[Begin Dataset entries]

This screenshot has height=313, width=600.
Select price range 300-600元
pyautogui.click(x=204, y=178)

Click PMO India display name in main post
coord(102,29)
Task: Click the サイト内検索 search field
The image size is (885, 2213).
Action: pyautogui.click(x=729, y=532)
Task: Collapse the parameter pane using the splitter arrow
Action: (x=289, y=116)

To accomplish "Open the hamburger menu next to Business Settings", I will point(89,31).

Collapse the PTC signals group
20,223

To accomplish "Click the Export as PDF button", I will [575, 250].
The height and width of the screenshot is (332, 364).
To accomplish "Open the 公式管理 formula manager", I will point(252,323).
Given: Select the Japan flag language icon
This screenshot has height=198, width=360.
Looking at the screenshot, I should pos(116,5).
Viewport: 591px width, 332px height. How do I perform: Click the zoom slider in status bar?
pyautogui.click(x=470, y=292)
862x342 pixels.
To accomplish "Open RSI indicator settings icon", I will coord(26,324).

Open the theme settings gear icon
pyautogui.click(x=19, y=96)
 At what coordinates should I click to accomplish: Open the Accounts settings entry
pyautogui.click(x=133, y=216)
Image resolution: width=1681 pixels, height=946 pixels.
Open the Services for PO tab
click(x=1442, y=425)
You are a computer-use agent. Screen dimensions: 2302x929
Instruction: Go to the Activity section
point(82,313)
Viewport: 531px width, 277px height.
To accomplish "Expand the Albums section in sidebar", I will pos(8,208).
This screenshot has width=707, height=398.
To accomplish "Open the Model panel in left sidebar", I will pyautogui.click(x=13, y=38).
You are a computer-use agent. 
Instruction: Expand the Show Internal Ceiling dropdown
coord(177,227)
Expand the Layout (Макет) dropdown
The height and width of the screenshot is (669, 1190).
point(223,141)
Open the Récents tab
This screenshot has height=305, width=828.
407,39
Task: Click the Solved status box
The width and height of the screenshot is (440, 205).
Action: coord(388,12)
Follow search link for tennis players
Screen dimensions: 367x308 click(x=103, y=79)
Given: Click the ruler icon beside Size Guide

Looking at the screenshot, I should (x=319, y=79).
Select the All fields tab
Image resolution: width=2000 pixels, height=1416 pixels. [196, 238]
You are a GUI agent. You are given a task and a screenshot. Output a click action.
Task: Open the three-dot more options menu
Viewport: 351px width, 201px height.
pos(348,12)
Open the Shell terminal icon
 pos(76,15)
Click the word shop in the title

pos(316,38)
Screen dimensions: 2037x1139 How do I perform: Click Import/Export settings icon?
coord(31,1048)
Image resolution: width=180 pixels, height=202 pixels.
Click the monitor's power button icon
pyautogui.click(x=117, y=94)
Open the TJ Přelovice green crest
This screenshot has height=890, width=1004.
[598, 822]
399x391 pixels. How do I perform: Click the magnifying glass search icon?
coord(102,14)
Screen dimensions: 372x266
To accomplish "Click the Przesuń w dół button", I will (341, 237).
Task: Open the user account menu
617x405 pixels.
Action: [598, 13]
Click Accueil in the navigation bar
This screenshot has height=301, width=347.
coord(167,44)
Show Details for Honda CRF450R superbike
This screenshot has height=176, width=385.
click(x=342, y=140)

[End Dataset entries]

## Exercise goal
Reproduce the listing above verbatim, from the line containing "You are a computer-use agent. Screen" through the last line of the listing, both lines included.

## Correct response
You are a computer-use agent. Screen dimensions: 2302x929
Instruction: Go to the Activity section
point(82,313)
Viewport: 531px width, 277px height.
To accomplish "Expand the Albums section in sidebar", I will pos(8,208).
This screenshot has width=707, height=398.
To accomplish "Open the Model panel in left sidebar", I will pyautogui.click(x=13, y=38).
You are a computer-use agent. 
Instruction: Expand the Show Internal Ceiling dropdown
coord(177,227)
Expand the Layout (Макет) dropdown
The height and width of the screenshot is (669, 1190).
point(223,141)
Open the Récents tab
This screenshot has height=305, width=828.
407,39
Task: Click the Solved status box
The width and height of the screenshot is (440, 205).
Action: coord(388,12)
Follow search link for tennis players
Screen dimensions: 367x308 click(x=103, y=79)
Given: Click the ruler icon beside Size Guide

Looking at the screenshot, I should (x=319, y=79).
Select the All fields tab
Image resolution: width=2000 pixels, height=1416 pixels. [196, 238]
You are a GUI agent. You are given a task and a screenshot. Output a click action.
Task: Open the three-dot more options menu
Viewport: 351px width, 201px height.
pos(348,12)
Open the Shell terminal icon
 pos(76,15)
Click the word shop in the title

pos(316,38)
Screen dimensions: 2037x1139 How do I perform: Click Import/Export settings icon?
coord(31,1048)
Image resolution: width=180 pixels, height=202 pixels.
Click the monitor's power button icon
pyautogui.click(x=117, y=94)
Open the TJ Přelovice green crest
This screenshot has height=890, width=1004.
[598, 822]
399x391 pixels. How do I perform: Click the magnifying glass search icon?
coord(102,14)
Screen dimensions: 372x266
To accomplish "Click the Przesuń w dół button", I will (341, 237).
Task: Open the user account menu
617x405 pixels.
Action: [598, 13]
Click Accueil in the navigation bar
This screenshot has height=301, width=347.
coord(167,44)
Show Details for Honda CRF450R superbike
This screenshot has height=176, width=385.
click(x=342, y=140)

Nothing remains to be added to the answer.